> _QUOTED PASSAGE_:
- - - - - - -
I keep watching this thread because eventhough I haven't had a problem with my HSS 724ACTD in Calgary, I'll implement the fix myself if Honda doesn't back-date the warranty for it (doubtful).

More interesting to me is that Honda is missing a great opportunity to crowd-source a solution using this forum and its members' knowledge. Sharing their engineering findings, status updates, etc., could have really garnered a lot of good PR for them and turned an unfortunate design flaw into some bragging rights about their customer service. I could envision dealers being able to say, "even if problems are identified with our models, we work hand-in-hand with customers to fix them." Wow. That would reel me in if I were a potential customer (after I verified it with an example such as this thread of course).

Angry customers represent the greatest opportunity for customer loyalty when handled correctly. Few people take the time to complete a survey if everything goes well. More people complete it when they are angry. Everyone completes it if they were angry but the company redeemed itself.

Time will tell...


----------



## orangputeh

CalgaryPT said:


> I keep watching this thread because eventhough I haven't had a problem with my HSS 724ACTD in Calgary, I'll implement the fix myself if Honda doesn't back-date the warranty for it (doubtful).
> 
> More interesting to me is that Honda is missing a great opportunity to crowd-source a solution using this forum and its members' knowledge. Sharing their engineering findings, status updates, etc., could have really garnered a lot of good PR for them and turned an unfortunate design flaw into some bragging rights about their customer service. I could envision dealers being able to say, "even if problems are identified with our models, we work hand-in-hand with customers to fix them." Wow. That would reel me in if I were a potential customer (after I verified it with an example such as this thread of course).
- - - - - - -
> _WORK INSTRUCTIONS_:
1. From the Honda forum thread, output everything from "Angry customers represent" down to "company redeemed itself.".
2. The Honda forum thread describes how many people complete a survey under different circumstances. List each group it mentions along with its circumstance.

> _RAW DATA_:
- - - - - - -
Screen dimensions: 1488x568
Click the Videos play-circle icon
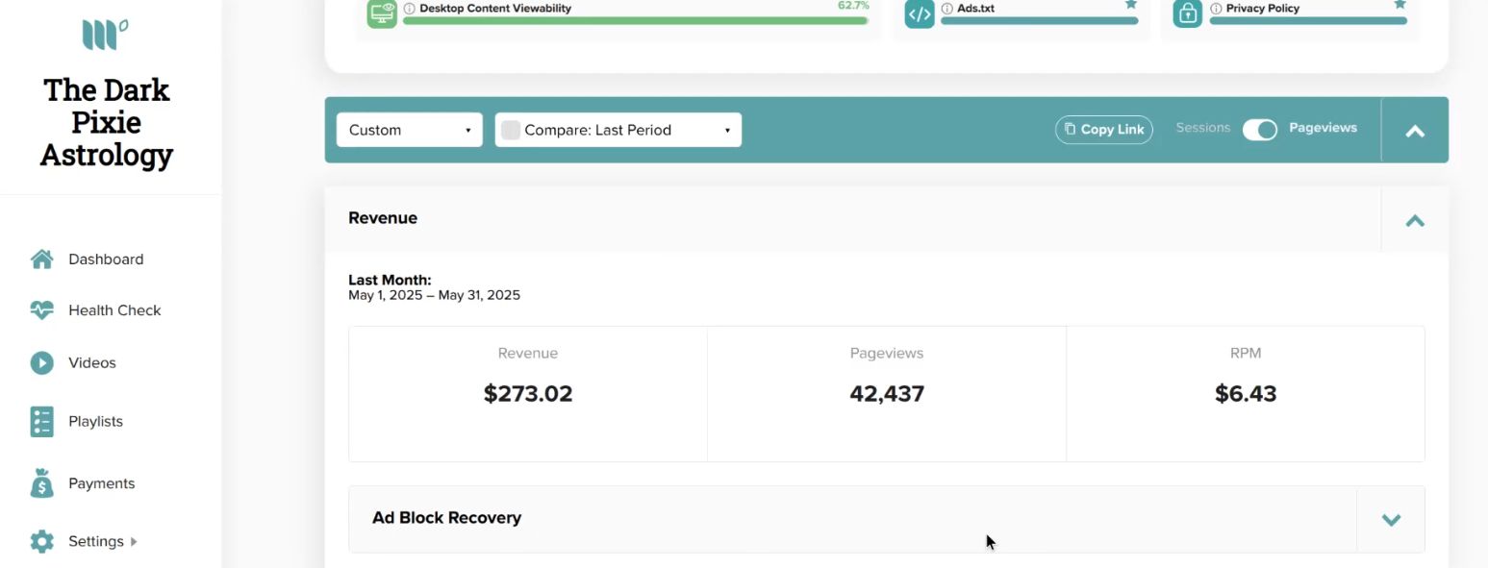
- - - - - - -
> _ANSWERS BELOW_:
1.
Angry customers represent the greatest opportunity for customer loyalty when handled correctly. Few people take the time to complete a survey if everything goes well. More people complete it when they are angry. Everyone completes it if they were angry but the company redeemed itself.

2.
- Few people: if everything goes well
- More people: when they are angry
- Everyone: if they were angry but the company redeemed itself